The EUR/USD climbed to 1.1160 in the New York session. It would subsequently consolidate at 1.1125, advancing 150 pips. The pair, which has been rising steadily since April 23, is trading at its highest level since late-February.
The technical indicators show a bullish outlook for the EUR/USD, despite entering overbought territory. The EUR/USD faces resistance at 1.1161. On the downside, initial support is located at 1.0897.
In Eurozone data, Germany’s annual inflation rate rose more than forecast in April, a sign deflationary pressures were slowly fading.

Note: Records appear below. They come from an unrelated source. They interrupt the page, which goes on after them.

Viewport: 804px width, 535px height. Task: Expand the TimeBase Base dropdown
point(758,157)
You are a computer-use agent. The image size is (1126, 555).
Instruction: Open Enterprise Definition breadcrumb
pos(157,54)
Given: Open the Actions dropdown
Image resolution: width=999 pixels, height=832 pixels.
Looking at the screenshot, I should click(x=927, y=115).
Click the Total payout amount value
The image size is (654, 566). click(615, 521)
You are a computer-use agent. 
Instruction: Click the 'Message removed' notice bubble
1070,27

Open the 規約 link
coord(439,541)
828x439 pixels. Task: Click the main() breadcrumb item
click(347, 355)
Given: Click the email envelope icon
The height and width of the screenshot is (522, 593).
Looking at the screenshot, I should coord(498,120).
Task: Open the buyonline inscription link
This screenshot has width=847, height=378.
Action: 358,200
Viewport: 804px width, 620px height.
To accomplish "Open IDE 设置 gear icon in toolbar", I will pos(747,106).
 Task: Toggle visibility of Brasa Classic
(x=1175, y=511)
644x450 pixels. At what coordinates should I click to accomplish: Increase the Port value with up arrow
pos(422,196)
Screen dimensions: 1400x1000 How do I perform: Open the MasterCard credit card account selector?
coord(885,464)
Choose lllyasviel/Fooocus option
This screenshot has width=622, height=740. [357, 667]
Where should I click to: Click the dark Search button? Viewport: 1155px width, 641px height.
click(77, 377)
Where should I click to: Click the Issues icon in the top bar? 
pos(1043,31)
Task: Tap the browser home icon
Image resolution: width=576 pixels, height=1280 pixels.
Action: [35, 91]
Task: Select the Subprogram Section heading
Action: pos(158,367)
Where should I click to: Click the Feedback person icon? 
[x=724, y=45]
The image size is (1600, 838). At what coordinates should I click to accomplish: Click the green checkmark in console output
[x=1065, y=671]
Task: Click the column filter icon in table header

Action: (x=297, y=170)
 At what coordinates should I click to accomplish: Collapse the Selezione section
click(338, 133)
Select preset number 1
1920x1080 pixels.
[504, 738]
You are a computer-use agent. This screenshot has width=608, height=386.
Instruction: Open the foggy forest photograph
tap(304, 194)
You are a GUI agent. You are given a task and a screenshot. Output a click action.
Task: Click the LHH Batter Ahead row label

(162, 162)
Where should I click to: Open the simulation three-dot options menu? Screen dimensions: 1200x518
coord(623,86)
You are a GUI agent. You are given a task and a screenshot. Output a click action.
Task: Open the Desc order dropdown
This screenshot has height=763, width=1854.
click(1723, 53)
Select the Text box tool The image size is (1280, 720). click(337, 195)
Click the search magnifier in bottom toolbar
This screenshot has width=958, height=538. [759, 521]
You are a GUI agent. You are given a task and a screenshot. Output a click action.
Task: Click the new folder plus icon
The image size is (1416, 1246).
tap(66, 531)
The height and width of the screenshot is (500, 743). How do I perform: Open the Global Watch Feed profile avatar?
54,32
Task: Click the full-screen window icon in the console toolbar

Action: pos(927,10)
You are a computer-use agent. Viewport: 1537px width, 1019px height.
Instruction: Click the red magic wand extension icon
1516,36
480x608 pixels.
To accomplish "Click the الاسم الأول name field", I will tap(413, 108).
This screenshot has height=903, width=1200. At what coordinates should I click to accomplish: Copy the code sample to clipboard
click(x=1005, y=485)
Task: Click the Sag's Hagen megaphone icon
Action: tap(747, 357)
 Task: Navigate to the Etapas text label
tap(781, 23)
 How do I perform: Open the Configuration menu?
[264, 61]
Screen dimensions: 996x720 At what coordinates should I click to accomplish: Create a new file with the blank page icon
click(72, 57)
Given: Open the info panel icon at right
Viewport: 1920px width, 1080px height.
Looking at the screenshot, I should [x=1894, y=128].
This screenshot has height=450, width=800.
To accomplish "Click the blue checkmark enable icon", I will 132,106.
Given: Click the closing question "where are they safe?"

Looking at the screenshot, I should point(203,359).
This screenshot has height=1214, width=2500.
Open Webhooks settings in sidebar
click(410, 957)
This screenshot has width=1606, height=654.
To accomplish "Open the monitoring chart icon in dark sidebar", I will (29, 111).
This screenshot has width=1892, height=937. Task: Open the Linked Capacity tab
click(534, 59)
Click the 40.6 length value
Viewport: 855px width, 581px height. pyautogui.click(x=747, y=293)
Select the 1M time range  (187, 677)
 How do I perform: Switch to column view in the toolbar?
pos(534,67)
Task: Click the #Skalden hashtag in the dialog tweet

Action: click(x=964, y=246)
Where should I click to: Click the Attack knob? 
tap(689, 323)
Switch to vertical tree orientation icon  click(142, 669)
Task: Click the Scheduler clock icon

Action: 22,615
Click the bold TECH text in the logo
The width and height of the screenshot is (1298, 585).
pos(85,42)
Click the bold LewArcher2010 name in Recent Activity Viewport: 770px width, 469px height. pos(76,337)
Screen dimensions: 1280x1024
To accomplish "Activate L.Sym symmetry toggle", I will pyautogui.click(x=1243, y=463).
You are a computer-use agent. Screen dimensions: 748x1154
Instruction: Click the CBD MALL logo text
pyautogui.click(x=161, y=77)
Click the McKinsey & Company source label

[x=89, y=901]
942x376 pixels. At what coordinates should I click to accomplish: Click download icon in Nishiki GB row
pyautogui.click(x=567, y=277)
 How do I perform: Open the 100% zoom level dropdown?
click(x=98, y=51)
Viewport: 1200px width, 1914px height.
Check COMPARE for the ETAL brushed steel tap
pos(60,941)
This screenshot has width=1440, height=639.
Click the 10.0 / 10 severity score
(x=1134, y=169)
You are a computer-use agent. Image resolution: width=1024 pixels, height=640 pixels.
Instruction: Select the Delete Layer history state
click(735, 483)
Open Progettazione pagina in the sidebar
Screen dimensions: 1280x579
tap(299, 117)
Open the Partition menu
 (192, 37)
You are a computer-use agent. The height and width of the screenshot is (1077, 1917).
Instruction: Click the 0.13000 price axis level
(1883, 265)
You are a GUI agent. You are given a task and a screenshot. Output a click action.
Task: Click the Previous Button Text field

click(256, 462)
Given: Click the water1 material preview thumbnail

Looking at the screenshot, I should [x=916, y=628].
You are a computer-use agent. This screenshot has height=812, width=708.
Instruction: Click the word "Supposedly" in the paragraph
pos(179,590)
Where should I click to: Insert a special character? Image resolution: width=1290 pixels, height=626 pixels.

Germany’s harmonized index of consumer prices, a gauge of German CPI relative to the European Union, increased 0.3% in the 12 months through April, following a 0.1% increase the previous month.
The annual non-HICP inflation rate was 0.4% in April, official data showed.
The European Commission will report on euro-wide inflation on Thursday. The annual CPI rate in the Eurozone is forecast to be zero in April after declining 0.1% in March.
Weak US GDP figures were the main catalyst behind the euro’s newfound strength. The US economy expanded just 0.2% annually in the first quarter, as declining exports and weaker personal consumption expenditures weighed on output. The increase was well below the consensus forecast calling for a gain of 1%.
As a result, the US dollar declined across the board on Wednesday. The dollar index, which tracks the performance of the greenback against six currencies, plunged 1.1% to 95.00.
The dollar faced heavy losses against the British pound, which soared above 1.5400 USD on Wednesday. The GBP/USD reached a session high of 1.5467 before pulling back to 1.5439, a gain of more than 100 pips. The pair’s next resistance test is located at 1.5457.
The dollar plunged against the Swiss franc, as the USD/CHF fell 1.6% to 0.9400.
A dovish Federal Reserve will keep the dollar on its heels for the foreseeable future. Weak US data will keep the central bank’s foot off the pedal and ensure that interest rates remain low for longer than previously forecast. According to analysts, a rate increase before September is unlikely given the economy’s recent slowdown.